Description of the task: Every single entry should be printed exactly.

Stored records
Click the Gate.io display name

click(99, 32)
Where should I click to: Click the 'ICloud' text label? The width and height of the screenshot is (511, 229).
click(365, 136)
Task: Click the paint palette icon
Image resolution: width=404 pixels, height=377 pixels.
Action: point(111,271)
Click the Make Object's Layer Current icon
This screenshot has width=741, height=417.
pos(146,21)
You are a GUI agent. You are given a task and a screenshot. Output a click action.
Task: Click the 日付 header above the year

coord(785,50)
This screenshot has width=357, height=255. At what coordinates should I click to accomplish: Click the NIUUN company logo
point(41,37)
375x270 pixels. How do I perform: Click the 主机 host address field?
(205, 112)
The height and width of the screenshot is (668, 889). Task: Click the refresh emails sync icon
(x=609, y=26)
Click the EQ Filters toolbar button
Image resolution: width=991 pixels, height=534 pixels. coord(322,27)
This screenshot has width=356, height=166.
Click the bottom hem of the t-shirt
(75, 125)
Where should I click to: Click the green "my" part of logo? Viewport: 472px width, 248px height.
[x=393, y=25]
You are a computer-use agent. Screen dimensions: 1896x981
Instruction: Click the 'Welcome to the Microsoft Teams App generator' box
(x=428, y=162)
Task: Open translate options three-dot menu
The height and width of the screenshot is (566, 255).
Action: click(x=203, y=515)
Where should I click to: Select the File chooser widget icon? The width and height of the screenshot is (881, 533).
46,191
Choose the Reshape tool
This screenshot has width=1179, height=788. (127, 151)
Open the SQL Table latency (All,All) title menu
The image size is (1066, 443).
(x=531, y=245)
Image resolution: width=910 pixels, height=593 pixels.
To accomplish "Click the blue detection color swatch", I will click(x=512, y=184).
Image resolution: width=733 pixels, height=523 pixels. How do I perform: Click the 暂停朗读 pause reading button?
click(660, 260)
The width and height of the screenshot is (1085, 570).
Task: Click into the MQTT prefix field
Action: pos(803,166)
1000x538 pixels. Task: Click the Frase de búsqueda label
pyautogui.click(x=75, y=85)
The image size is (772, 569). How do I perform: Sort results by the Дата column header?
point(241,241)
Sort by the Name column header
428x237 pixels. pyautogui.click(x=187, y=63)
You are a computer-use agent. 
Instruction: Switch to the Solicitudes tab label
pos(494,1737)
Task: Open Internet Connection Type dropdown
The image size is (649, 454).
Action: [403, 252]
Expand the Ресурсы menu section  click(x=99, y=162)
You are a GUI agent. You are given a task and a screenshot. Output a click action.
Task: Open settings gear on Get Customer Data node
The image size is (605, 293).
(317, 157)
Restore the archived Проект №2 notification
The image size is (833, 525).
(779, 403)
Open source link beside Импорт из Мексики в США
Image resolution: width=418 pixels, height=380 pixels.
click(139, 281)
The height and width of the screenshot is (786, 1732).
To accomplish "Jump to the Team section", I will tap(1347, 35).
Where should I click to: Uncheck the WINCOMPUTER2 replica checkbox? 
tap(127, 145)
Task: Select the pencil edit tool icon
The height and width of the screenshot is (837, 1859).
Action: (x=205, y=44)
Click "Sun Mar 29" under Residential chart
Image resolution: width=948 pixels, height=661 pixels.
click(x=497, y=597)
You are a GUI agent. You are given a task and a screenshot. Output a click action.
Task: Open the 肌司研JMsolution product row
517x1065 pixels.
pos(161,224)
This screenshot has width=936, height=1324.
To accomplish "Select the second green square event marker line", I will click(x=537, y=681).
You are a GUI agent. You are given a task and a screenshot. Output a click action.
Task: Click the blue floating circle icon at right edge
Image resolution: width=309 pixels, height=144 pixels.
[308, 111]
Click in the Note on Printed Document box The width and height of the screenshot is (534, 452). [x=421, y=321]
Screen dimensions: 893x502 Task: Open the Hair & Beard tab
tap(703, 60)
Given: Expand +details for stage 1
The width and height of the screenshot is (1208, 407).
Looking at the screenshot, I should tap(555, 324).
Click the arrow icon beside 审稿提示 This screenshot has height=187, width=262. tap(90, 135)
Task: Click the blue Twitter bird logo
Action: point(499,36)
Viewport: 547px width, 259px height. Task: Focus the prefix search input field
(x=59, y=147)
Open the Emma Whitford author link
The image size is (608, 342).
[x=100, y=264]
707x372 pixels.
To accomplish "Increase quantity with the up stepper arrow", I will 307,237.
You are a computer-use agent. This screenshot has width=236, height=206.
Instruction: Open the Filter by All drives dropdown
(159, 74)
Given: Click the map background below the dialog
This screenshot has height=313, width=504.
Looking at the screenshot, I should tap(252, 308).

Output:
Click the Gate.io display name

click(99, 32)
Where should I click to: Click the 'ICloud' text label? The width and height of the screenshot is (511, 229).
click(365, 136)
Task: Click the paint palette icon
Image resolution: width=404 pixels, height=377 pixels.
Action: point(111,271)
Click the Make Object's Layer Current icon
This screenshot has width=741, height=417.
pos(146,21)
You are a GUI agent. You are given a task and a screenshot. Output a click action.
Task: Click the 日付 header above the year

coord(785,50)
This screenshot has width=357, height=255. At what coordinates should I click to accomplish: Click the NIUUN company logo
point(41,37)
375x270 pixels. How do I perform: Click the 主机 host address field?
(205, 112)
The height and width of the screenshot is (668, 889). Task: Click the refresh emails sync icon
(x=609, y=26)
Click the EQ Filters toolbar button
Image resolution: width=991 pixels, height=534 pixels. coord(322,27)
This screenshot has width=356, height=166.
Click the bottom hem of the t-shirt
(75, 125)
Where should I click to: Click the green "my" part of logo? Viewport: 472px width, 248px height.
[x=393, y=25]
You are a computer-use agent. Screen dimensions: 1896x981
Instruction: Click the 'Welcome to the Microsoft Teams App generator' box
(x=428, y=162)
Task: Open translate options three-dot menu
The height and width of the screenshot is (566, 255).
Action: click(x=203, y=515)
Where should I click to: Select the File chooser widget icon? The width and height of the screenshot is (881, 533).
46,191
Choose the Reshape tool
This screenshot has width=1179, height=788. (127, 151)
Open the SQL Table latency (All,All) title menu
The image size is (1066, 443).
(x=531, y=245)
Image resolution: width=910 pixels, height=593 pixels.
To accomplish "Click the blue detection color swatch", I will click(x=512, y=184).
Image resolution: width=733 pixels, height=523 pixels. How do I perform: Click the 暂停朗读 pause reading button?
click(660, 260)
The width and height of the screenshot is (1085, 570).
Task: Click into the MQTT prefix field
Action: pos(803,166)
1000x538 pixels. Task: Click the Frase de búsqueda label
pyautogui.click(x=75, y=85)
The image size is (772, 569). How do I perform: Sort results by the Дата column header?
point(241,241)
Sort by the Name column header
428x237 pixels. pyautogui.click(x=187, y=63)
You are a computer-use agent. 
Instruction: Switch to the Solicitudes tab label
pos(494,1737)
Task: Open Internet Connection Type dropdown
The image size is (649, 454).
Action: [403, 252]
Expand the Ресурсы menu section  click(x=99, y=162)
You are a GUI agent. You are given a task and a screenshot. Output a click action.
Task: Open settings gear on Get Customer Data node
The image size is (605, 293).
(317, 157)
Restore the archived Проект №2 notification
The image size is (833, 525).
(779, 403)
Open source link beside Импорт из Мексики в США
Image resolution: width=418 pixels, height=380 pixels.
click(139, 281)
The height and width of the screenshot is (786, 1732).
To accomplish "Jump to the Team section", I will tap(1347, 35).
Where should I click to: Uncheck the WINCOMPUTER2 replica checkbox? 
tap(127, 145)
Task: Select the pencil edit tool icon
The height and width of the screenshot is (837, 1859).
Action: (x=205, y=44)
Click "Sun Mar 29" under Residential chart
Image resolution: width=948 pixels, height=661 pixels.
click(x=497, y=597)
You are a GUI agent. You are given a task and a screenshot. Output a click action.
Task: Open the 肌司研JMsolution product row
517x1065 pixels.
pos(161,224)
This screenshot has width=936, height=1324.
To accomplish "Select the second green square event marker line", I will click(x=537, y=681).
You are a GUI agent. You are given a task and a screenshot. Output a click action.
Task: Click the blue floating circle icon at right edge
Image resolution: width=309 pixels, height=144 pixels.
[308, 111]
Click in the Note on Printed Document box The width and height of the screenshot is (534, 452). [x=421, y=321]
Screen dimensions: 893x502 Task: Open the Hair & Beard tab
tap(703, 60)
Given: Expand +details for stage 1
The width and height of the screenshot is (1208, 407).
Looking at the screenshot, I should tap(555, 324).
Click the arrow icon beside 审稿提示 This screenshot has height=187, width=262. tap(90, 135)
Task: Click the blue Twitter bird logo
Action: point(499,36)
Viewport: 547px width, 259px height. Task: Focus the prefix search input field
(x=59, y=147)
Open the Emma Whitford author link
The image size is (608, 342).
[x=100, y=264]
707x372 pixels.
To accomplish "Increase quantity with the up stepper arrow", I will 307,237.
You are a computer-use agent. This screenshot has width=236, height=206.
Instruction: Open the Filter by All drives dropdown
(159, 74)
Given: Click the map background below the dialog
This screenshot has height=313, width=504.
Looking at the screenshot, I should tap(252, 308).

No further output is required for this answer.